### Task goal:
Every line below needs to be reproduced exactly.

### Data to use:
--- START ---

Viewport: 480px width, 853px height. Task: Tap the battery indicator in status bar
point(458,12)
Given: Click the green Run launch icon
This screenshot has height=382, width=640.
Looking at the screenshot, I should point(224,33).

--- END ---

### Written solution:
Viewport: 480px width, 853px height. Task: Tap the battery indicator in status bar
point(458,12)
Given: Click the green Run launch icon
This screenshot has height=382, width=640.
Looking at the screenshot, I should point(224,33).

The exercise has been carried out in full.